# Work order:
Exact copies of all the lines below are wanted, without a single picture.

# Extracted material:
-- Opening Marker --

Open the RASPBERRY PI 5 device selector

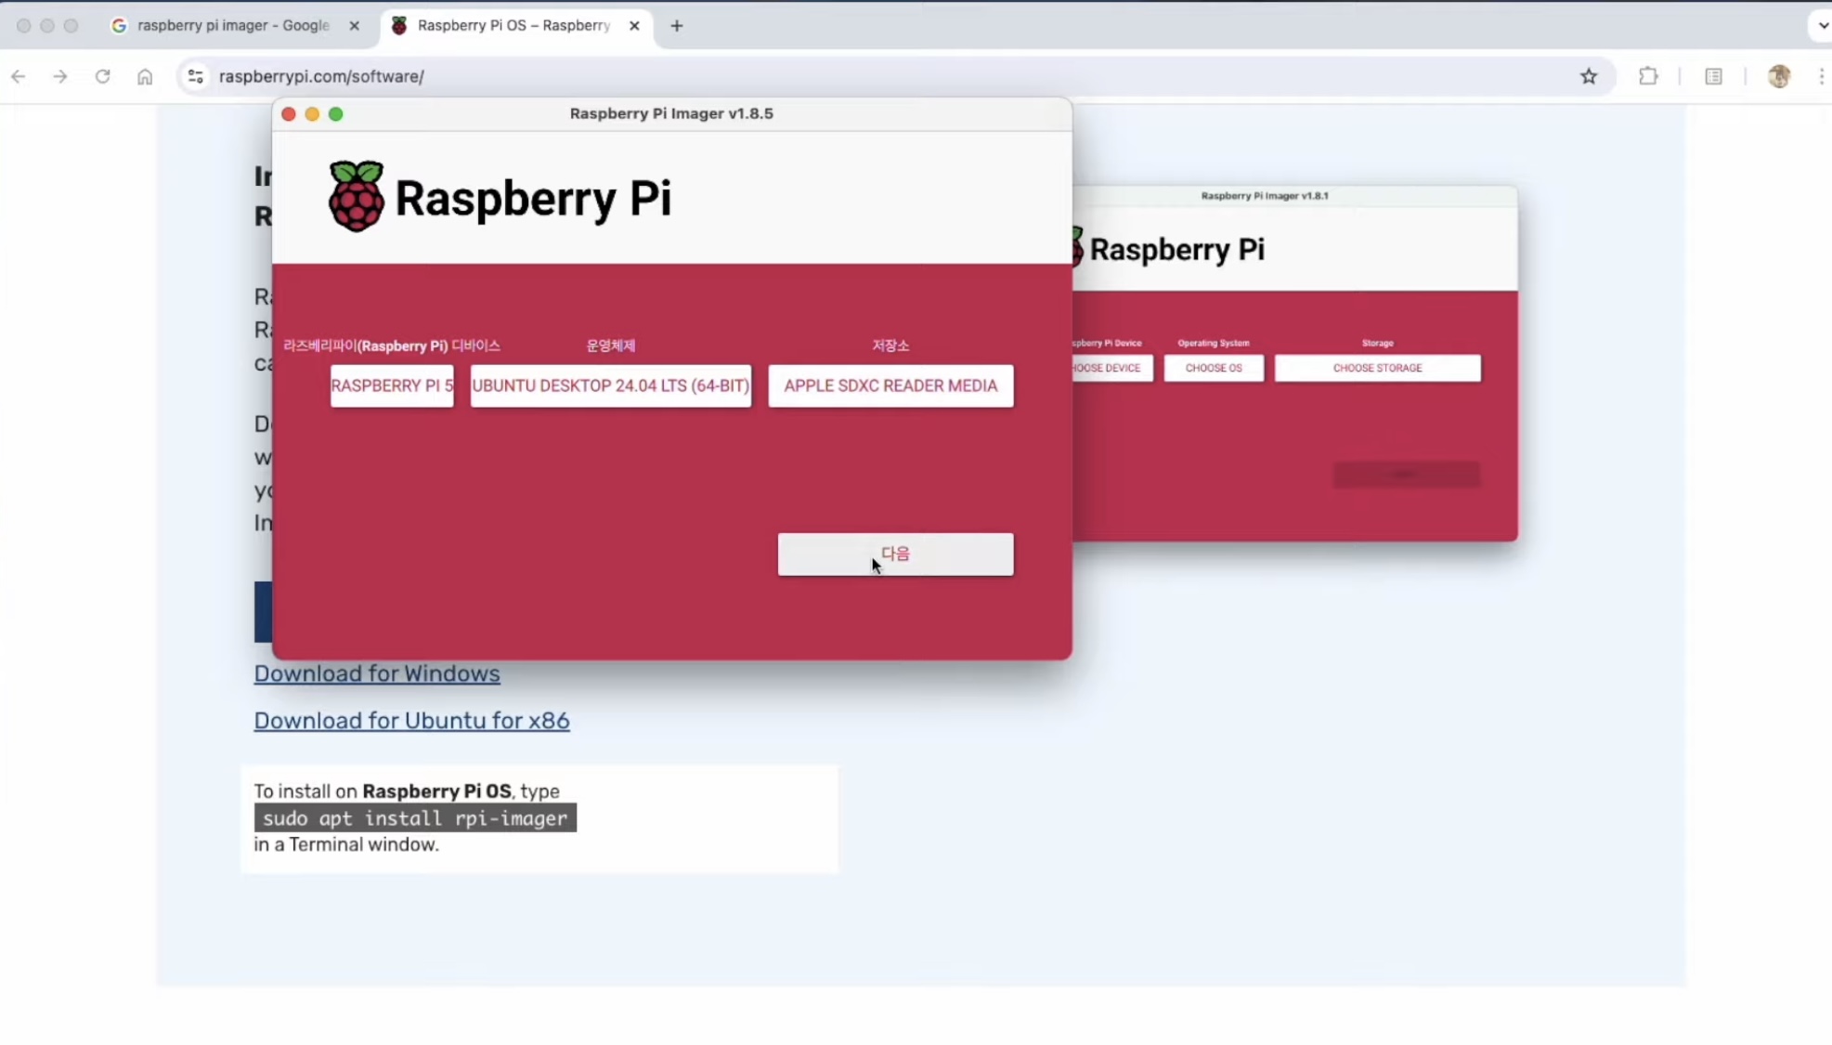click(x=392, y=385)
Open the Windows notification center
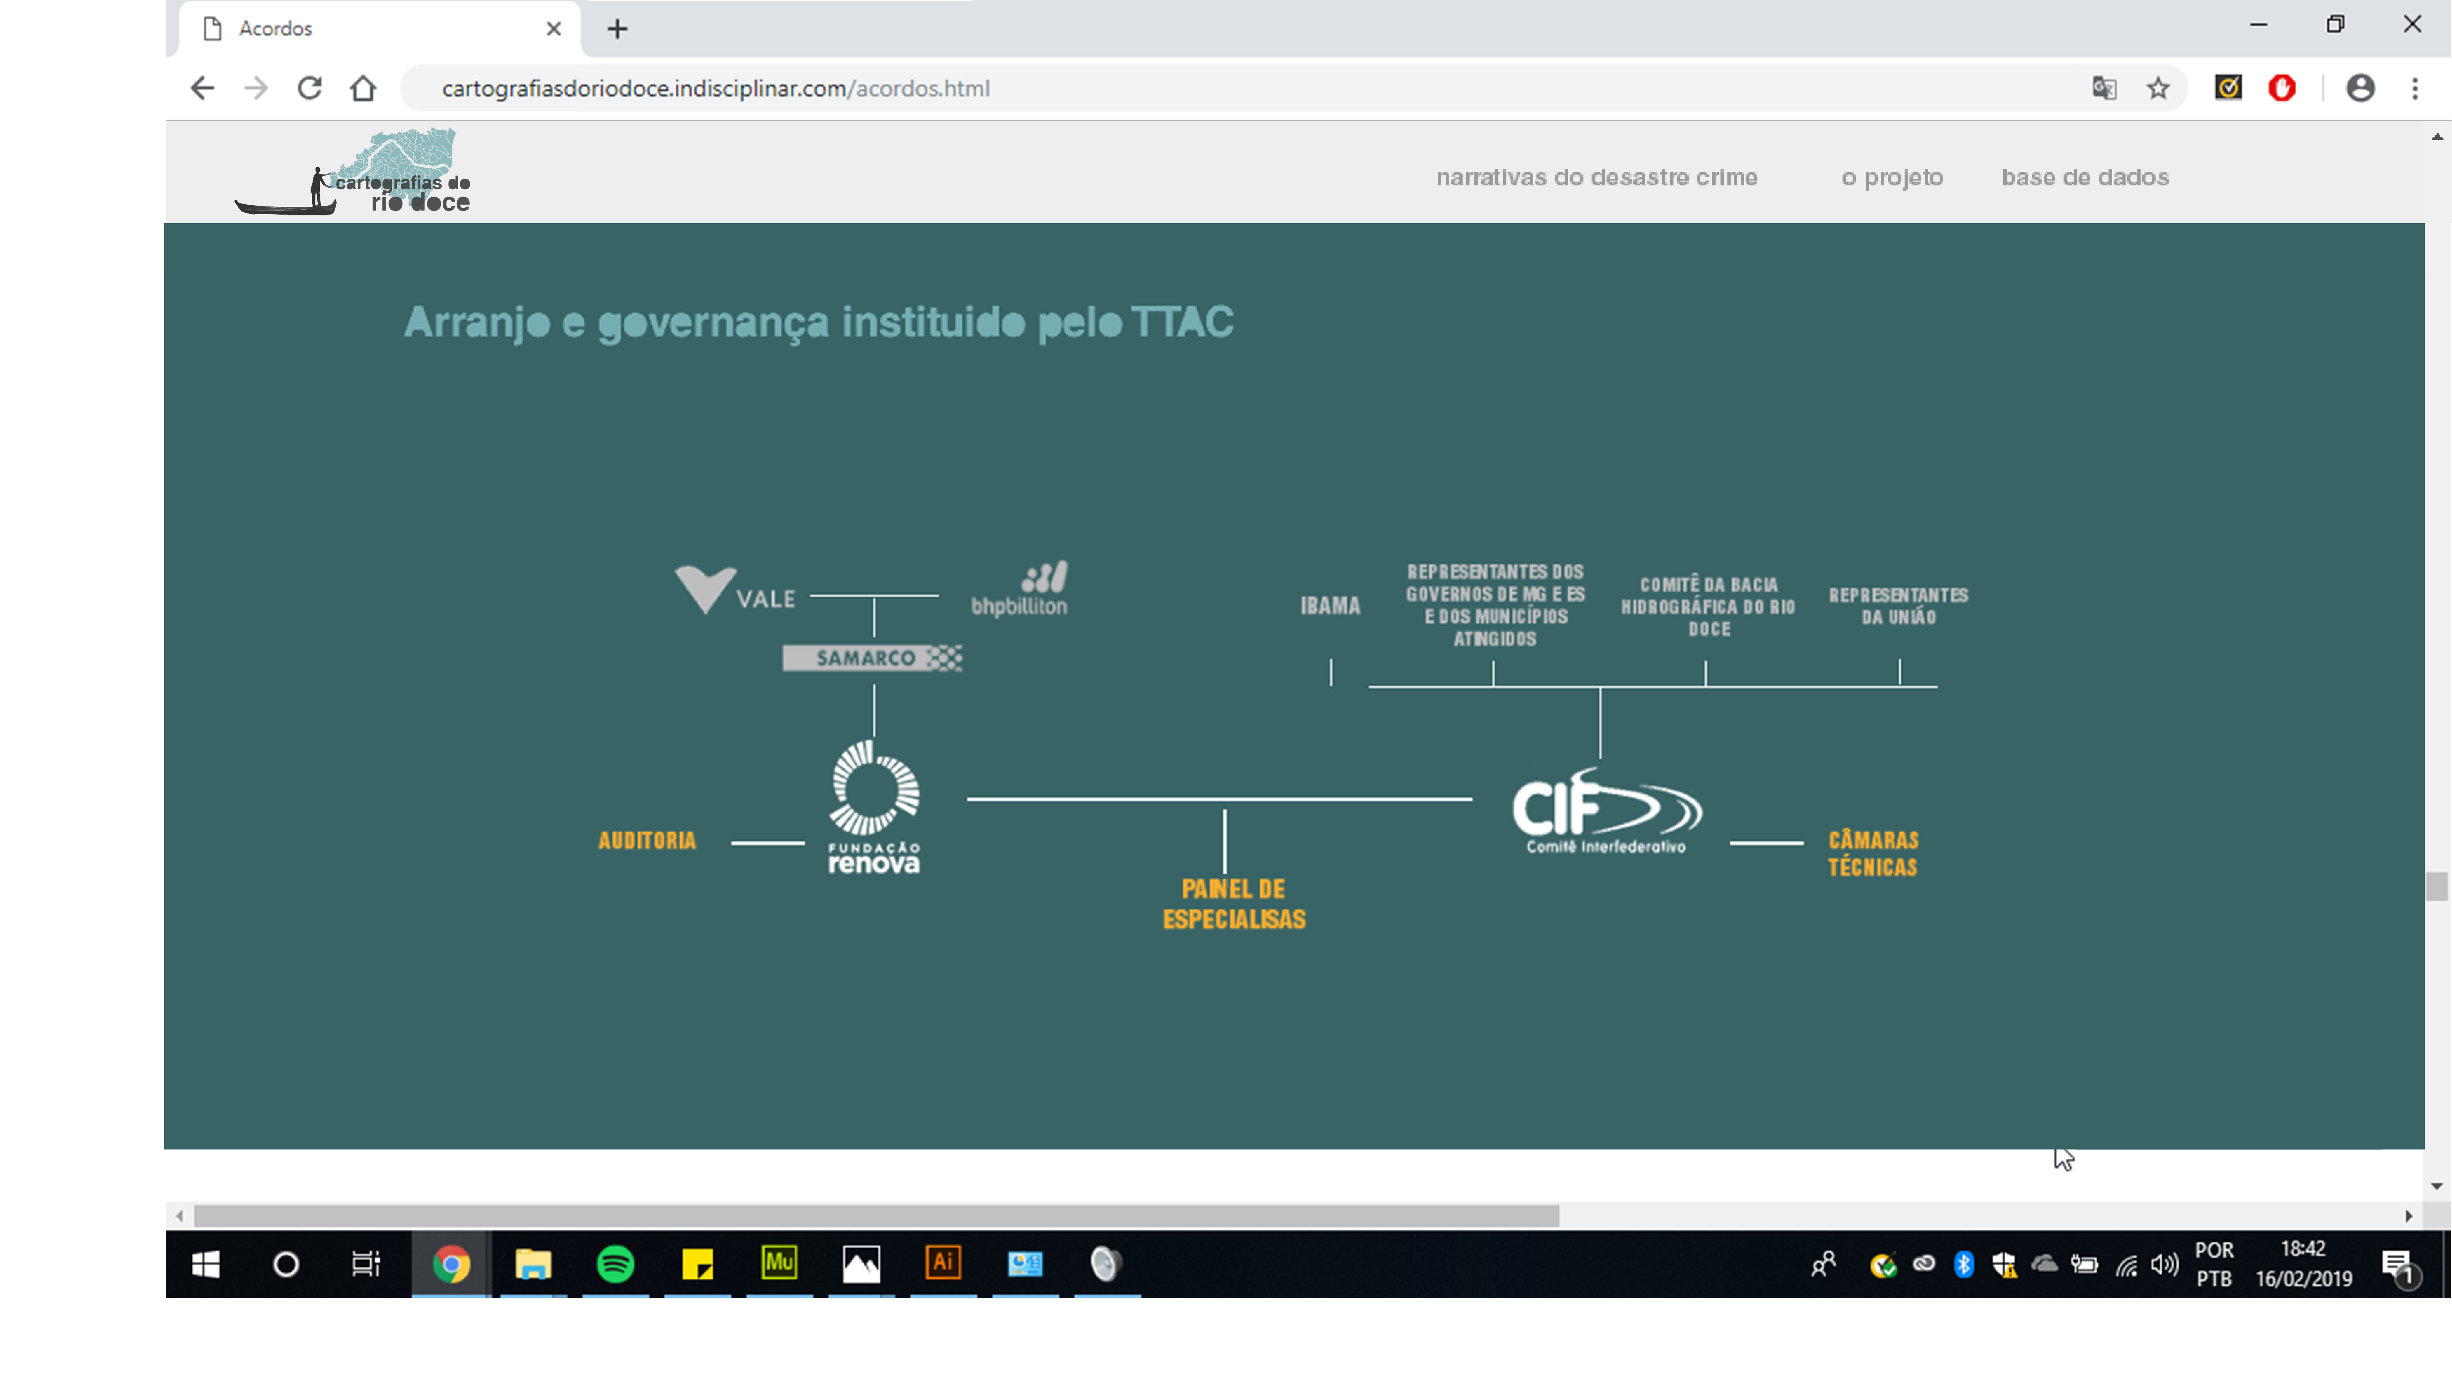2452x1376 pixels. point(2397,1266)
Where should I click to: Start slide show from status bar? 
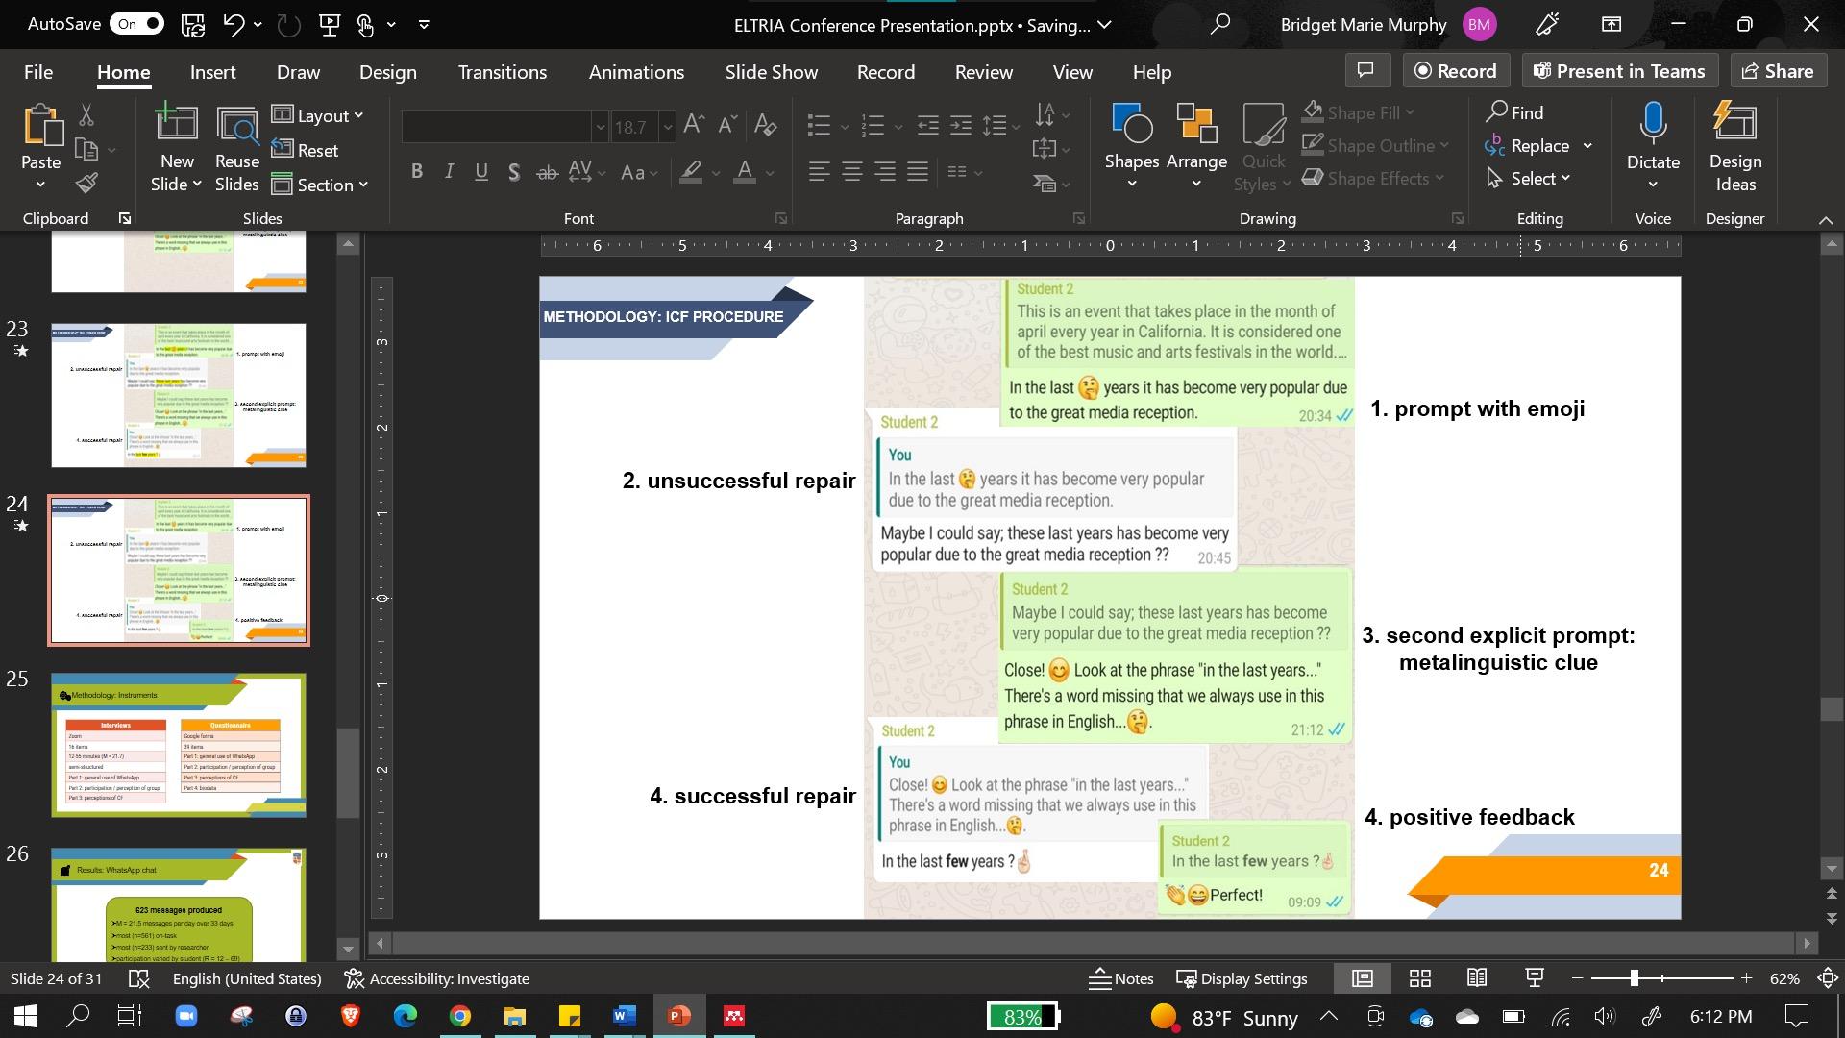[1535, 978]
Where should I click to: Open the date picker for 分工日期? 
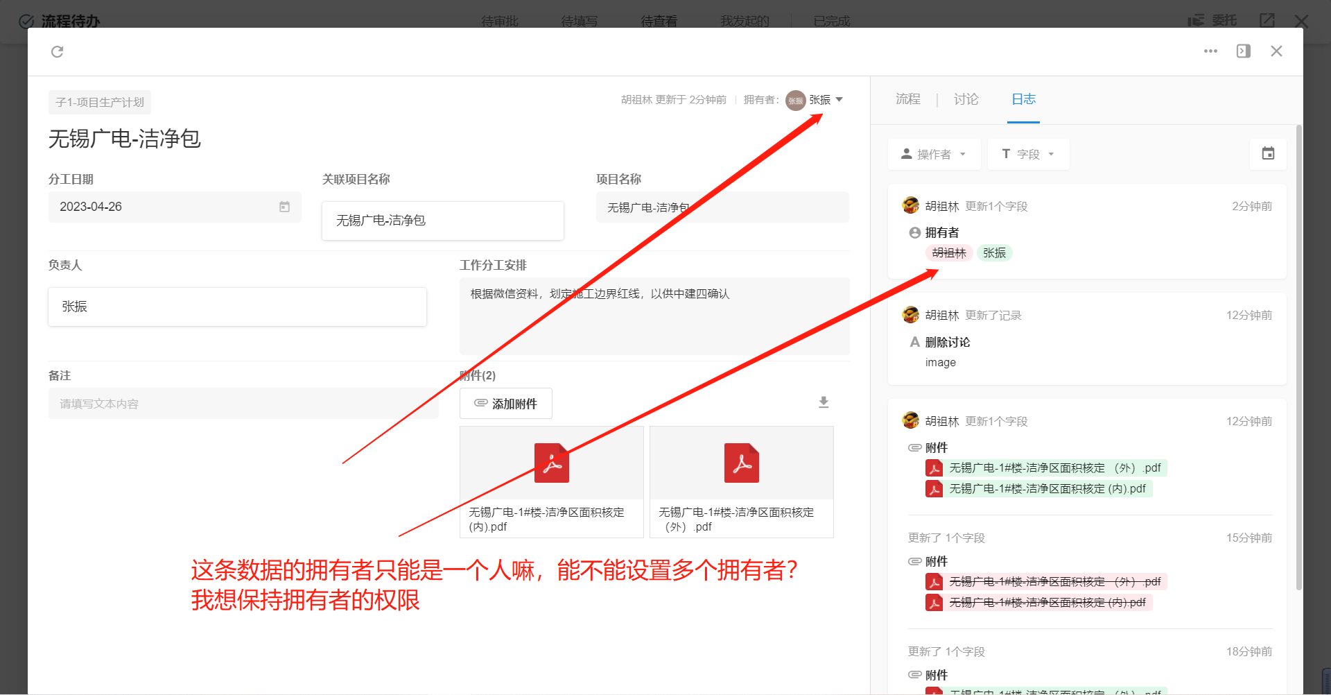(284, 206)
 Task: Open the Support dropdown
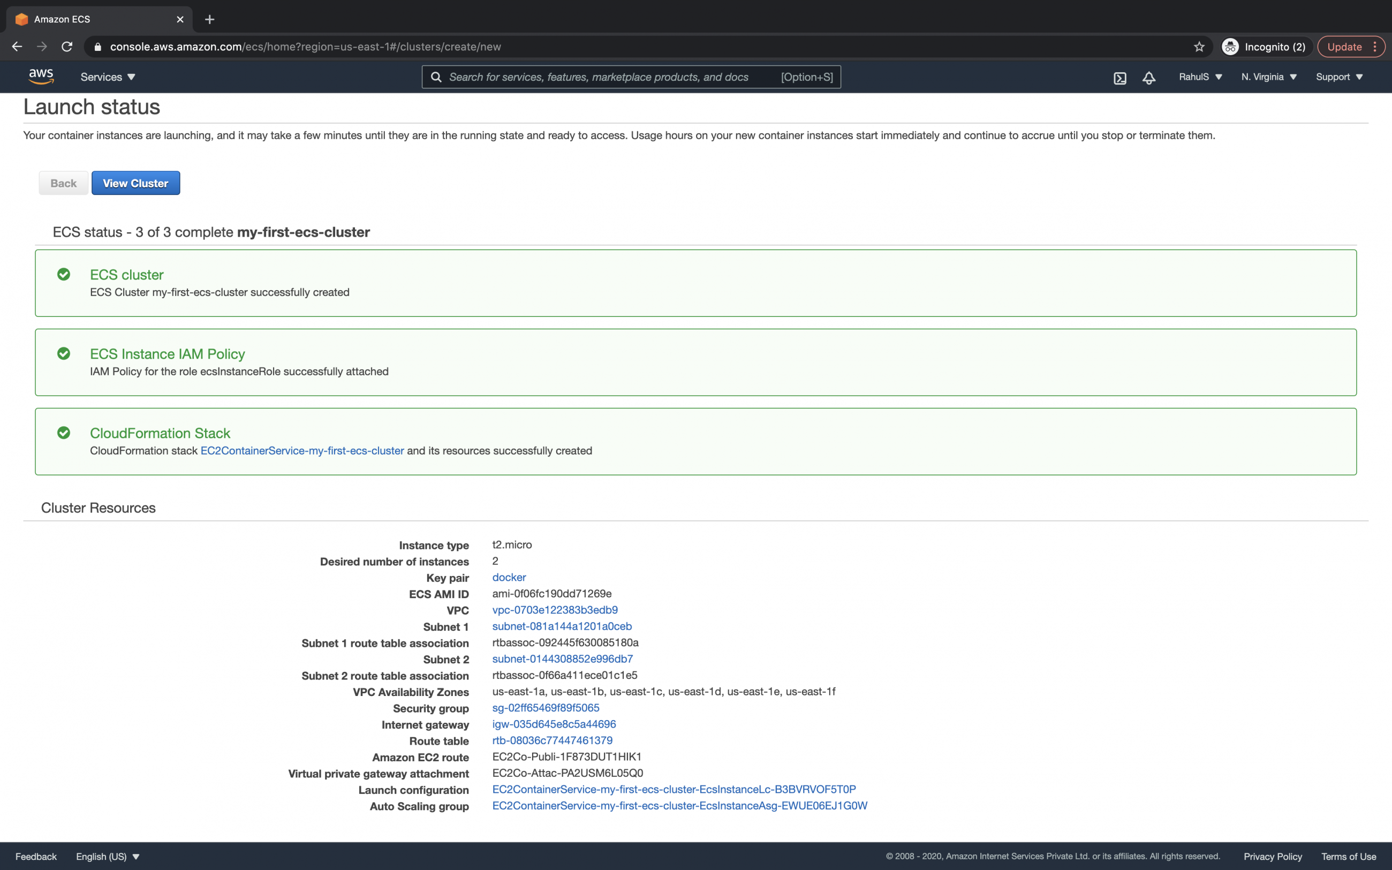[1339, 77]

-- Closing Marker --

# Response to this exercise:
Open the RASPBERRY PI 5 device selector

click(x=392, y=385)
Open the Windows notification center
2452x1376 pixels. point(2397,1266)
Where should I click to: Start slide show from status bar? 
[1535, 978]
Where should I click to: Open the date picker for 分工日期? 
(284, 206)
 Task: Open the Support dropdown
[1339, 77]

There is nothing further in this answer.